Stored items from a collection
——————————
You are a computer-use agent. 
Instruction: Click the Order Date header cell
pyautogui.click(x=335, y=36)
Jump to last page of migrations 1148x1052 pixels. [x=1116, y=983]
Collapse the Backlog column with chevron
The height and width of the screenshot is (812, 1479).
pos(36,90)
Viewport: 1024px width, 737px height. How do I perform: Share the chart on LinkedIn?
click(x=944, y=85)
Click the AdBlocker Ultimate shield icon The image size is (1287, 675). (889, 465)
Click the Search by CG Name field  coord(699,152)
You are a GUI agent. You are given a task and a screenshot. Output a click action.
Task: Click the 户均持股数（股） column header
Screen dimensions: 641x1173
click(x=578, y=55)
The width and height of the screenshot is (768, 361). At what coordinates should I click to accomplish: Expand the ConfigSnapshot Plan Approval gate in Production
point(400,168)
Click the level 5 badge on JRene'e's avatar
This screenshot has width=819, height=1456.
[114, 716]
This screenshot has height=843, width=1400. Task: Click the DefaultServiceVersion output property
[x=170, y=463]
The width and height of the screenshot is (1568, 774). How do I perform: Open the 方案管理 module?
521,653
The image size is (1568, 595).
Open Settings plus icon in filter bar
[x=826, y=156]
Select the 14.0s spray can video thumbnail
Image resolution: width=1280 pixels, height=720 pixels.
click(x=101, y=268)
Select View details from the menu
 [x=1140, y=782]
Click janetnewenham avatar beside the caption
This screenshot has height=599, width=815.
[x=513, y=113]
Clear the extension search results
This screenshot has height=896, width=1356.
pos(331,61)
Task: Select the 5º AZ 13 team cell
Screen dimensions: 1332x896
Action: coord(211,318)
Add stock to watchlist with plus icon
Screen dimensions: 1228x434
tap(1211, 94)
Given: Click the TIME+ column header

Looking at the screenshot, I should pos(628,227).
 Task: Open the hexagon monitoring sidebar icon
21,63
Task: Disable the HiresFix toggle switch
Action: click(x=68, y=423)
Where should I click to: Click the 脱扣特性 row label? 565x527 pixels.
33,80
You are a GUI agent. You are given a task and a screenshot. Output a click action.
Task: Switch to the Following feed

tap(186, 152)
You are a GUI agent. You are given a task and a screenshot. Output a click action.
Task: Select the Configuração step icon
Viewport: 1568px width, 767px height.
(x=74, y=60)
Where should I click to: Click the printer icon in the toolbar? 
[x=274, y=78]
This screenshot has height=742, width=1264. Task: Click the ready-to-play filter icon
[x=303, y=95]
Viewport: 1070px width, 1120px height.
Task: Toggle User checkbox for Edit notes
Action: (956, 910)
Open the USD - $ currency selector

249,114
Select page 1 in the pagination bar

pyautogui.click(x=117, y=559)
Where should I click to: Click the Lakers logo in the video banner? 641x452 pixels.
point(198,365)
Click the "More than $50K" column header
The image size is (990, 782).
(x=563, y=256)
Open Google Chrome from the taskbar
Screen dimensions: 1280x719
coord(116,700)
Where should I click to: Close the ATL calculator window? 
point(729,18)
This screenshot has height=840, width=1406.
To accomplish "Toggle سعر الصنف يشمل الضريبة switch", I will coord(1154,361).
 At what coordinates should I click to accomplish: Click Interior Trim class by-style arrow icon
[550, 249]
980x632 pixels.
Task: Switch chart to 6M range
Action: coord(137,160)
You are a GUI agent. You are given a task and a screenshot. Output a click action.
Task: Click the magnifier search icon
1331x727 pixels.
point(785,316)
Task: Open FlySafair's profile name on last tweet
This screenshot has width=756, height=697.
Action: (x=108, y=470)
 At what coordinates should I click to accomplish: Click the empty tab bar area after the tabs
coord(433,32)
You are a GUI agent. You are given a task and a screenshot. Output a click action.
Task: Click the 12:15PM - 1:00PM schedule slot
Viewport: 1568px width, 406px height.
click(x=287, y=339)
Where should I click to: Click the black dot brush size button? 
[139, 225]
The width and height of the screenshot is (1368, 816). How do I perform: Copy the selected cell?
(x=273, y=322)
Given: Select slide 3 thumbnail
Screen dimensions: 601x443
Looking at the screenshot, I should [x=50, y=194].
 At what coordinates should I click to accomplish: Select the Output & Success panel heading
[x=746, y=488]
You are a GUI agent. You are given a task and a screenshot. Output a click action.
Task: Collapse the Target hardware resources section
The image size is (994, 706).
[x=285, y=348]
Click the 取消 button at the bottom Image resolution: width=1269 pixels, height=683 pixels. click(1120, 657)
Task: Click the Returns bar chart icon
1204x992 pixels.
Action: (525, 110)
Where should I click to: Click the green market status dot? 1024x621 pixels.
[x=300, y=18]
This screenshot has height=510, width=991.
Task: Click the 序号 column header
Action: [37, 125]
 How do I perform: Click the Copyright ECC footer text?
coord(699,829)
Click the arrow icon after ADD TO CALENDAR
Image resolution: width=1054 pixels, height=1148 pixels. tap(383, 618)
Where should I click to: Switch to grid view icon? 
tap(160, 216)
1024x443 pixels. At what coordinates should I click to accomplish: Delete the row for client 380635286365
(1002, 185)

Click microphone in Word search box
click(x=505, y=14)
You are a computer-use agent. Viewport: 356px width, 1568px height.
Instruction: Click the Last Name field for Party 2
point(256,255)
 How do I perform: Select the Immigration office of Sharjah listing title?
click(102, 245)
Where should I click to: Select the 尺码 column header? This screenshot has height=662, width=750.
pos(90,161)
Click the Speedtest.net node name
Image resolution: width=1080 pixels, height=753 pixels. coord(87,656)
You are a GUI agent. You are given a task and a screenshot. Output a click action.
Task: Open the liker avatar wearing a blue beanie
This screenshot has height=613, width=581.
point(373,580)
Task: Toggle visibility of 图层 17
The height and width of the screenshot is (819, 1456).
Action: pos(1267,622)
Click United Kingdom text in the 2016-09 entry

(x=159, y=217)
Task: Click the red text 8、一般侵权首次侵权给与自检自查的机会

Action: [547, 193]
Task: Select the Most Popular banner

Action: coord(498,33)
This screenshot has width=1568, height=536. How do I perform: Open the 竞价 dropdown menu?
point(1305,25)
——————————
• _WHAT YOU ARE ASKED TO DO_:
All the lines above should come back exactly as written.

• _OUTPUT OF THE TASK_:
You are a computer-use agent. 
Instruction: Click the Order Date header cell
pyautogui.click(x=335, y=36)
Jump to last page of migrations 1148x1052 pixels. [x=1116, y=983]
Collapse the Backlog column with chevron
The height and width of the screenshot is (812, 1479).
pos(36,90)
Viewport: 1024px width, 737px height. How do I perform: Share the chart on LinkedIn?
click(x=944, y=85)
Click the AdBlocker Ultimate shield icon The image size is (1287, 675). (889, 465)
Click the Search by CG Name field  coord(699,152)
You are a GUI agent. You are given a task and a screenshot. Output a click action.
Task: Click the 户均持股数（股） column header
Screen dimensions: 641x1173
click(x=578, y=55)
The width and height of the screenshot is (768, 361). At what coordinates should I click to accomplish: Expand the ConfigSnapshot Plan Approval gate in Production
point(400,168)
Click the level 5 badge on JRene'e's avatar
This screenshot has width=819, height=1456.
[114, 716]
This screenshot has height=843, width=1400. Task: Click the DefaultServiceVersion output property
[x=170, y=463]
The width and height of the screenshot is (1568, 774). How do I perform: Open the 方案管理 module?
521,653
The image size is (1568, 595).
Open Settings plus icon in filter bar
[x=826, y=156]
Select the 14.0s spray can video thumbnail
Image resolution: width=1280 pixels, height=720 pixels.
click(x=101, y=268)
Select View details from the menu
 [x=1140, y=782]
Click janetnewenham avatar beside the caption
This screenshot has height=599, width=815.
[x=513, y=113]
Clear the extension search results
This screenshot has height=896, width=1356.
pos(331,61)
Task: Select the 5º AZ 13 team cell
Screen dimensions: 1332x896
Action: coord(211,318)
Add stock to watchlist with plus icon
Screen dimensions: 1228x434
tap(1211, 94)
Given: Click the TIME+ column header

Looking at the screenshot, I should pos(628,227).
 Task: Open the hexagon monitoring sidebar icon
21,63
Task: Disable the HiresFix toggle switch
Action: click(x=68, y=423)
Where should I click to: Click the 脱扣特性 row label? 565x527 pixels.
33,80
You are a GUI agent. You are given a task and a screenshot. Output a click action.
Task: Switch to the Following feed

tap(186, 152)
You are a GUI agent. You are given a task and a screenshot. Output a click action.
Task: Select the Configuração step icon
Viewport: 1568px width, 767px height.
(x=74, y=60)
Where should I click to: Click the printer icon in the toolbar? 
[x=274, y=78]
This screenshot has height=742, width=1264. Task: Click the ready-to-play filter icon
[x=303, y=95]
Viewport: 1070px width, 1120px height.
Task: Toggle User checkbox for Edit notes
Action: (956, 910)
Open the USD - $ currency selector

249,114
Select page 1 in the pagination bar

pyautogui.click(x=117, y=559)
Where should I click to: Click the Lakers logo in the video banner? 641x452 pixels.
point(198,365)
Click the "More than $50K" column header
The image size is (990, 782).
(x=563, y=256)
Open Google Chrome from the taskbar
Screen dimensions: 1280x719
coord(116,700)
Where should I click to: Close the ATL calculator window? 
point(729,18)
This screenshot has height=840, width=1406.
To accomplish "Toggle سعر الصنف يشمل الضريبة switch", I will coord(1154,361).
 At what coordinates should I click to accomplish: Click Interior Trim class by-style arrow icon
[550, 249]
980x632 pixels.
Task: Switch chart to 6M range
Action: coord(137,160)
You are a GUI agent. You are given a task and a screenshot. Output a click action.
Task: Click the magnifier search icon
1331x727 pixels.
point(785,316)
Task: Open FlySafair's profile name on last tweet
This screenshot has width=756, height=697.
Action: (x=108, y=470)
 At what coordinates should I click to accomplish: Click the empty tab bar area after the tabs
coord(433,32)
You are a GUI agent. You are given a task and a screenshot. Output a click action.
Task: Click the 12:15PM - 1:00PM schedule slot
Viewport: 1568px width, 406px height.
click(x=287, y=339)
Where should I click to: Click the black dot brush size button? 
[139, 225]
The width and height of the screenshot is (1368, 816). How do I perform: Copy the selected cell?
(x=273, y=322)
Given: Select slide 3 thumbnail
Screen dimensions: 601x443
Looking at the screenshot, I should [x=50, y=194].
 At what coordinates should I click to accomplish: Select the Output & Success panel heading
[x=746, y=488]
You are a GUI agent. You are given a task and a screenshot. Output a click action.
Task: Collapse the Target hardware resources section
The image size is (994, 706).
[x=285, y=348]
Click the 取消 button at the bottom Image resolution: width=1269 pixels, height=683 pixels. click(1120, 657)
Task: Click the Returns bar chart icon
1204x992 pixels.
Action: (525, 110)
Where should I click to: Click the green market status dot? 1024x621 pixels.
[x=300, y=18]
This screenshot has height=510, width=991.
Task: Click the 序号 column header
Action: [37, 125]
 How do I perform: Click the Copyright ECC footer text?
coord(699,829)
Click the arrow icon after ADD TO CALENDAR
Image resolution: width=1054 pixels, height=1148 pixels. tap(383, 618)
Where should I click to: Switch to grid view icon? 
tap(160, 216)
1024x443 pixels. At what coordinates should I click to accomplish: Delete the row for client 380635286365
(1002, 185)

Click microphone in Word search box
click(x=505, y=14)
You are a computer-use agent. Viewport: 356px width, 1568px height.
Instruction: Click the Last Name field for Party 2
point(256,255)
 How do I perform: Select the Immigration office of Sharjah listing title?
click(102, 245)
Where should I click to: Select the 尺码 column header? This screenshot has height=662, width=750.
pos(90,161)
Click the Speedtest.net node name
Image resolution: width=1080 pixels, height=753 pixels. coord(87,656)
You are a GUI agent. You are given a task and a screenshot. Output a click action.
Task: Open the liker avatar wearing a blue beanie
This screenshot has height=613, width=581.
point(373,580)
Task: Toggle visibility of 图层 17
The height and width of the screenshot is (819, 1456).
Action: pos(1267,622)
Click United Kingdom text in the 2016-09 entry

(x=159, y=217)
Task: Click the red text 8、一般侵权首次侵权给与自检自查的机会

Action: [547, 193]
Task: Select the Most Popular banner

Action: coord(498,33)
This screenshot has width=1568, height=536. How do I perform: Open the 竞价 dropdown menu?
point(1305,25)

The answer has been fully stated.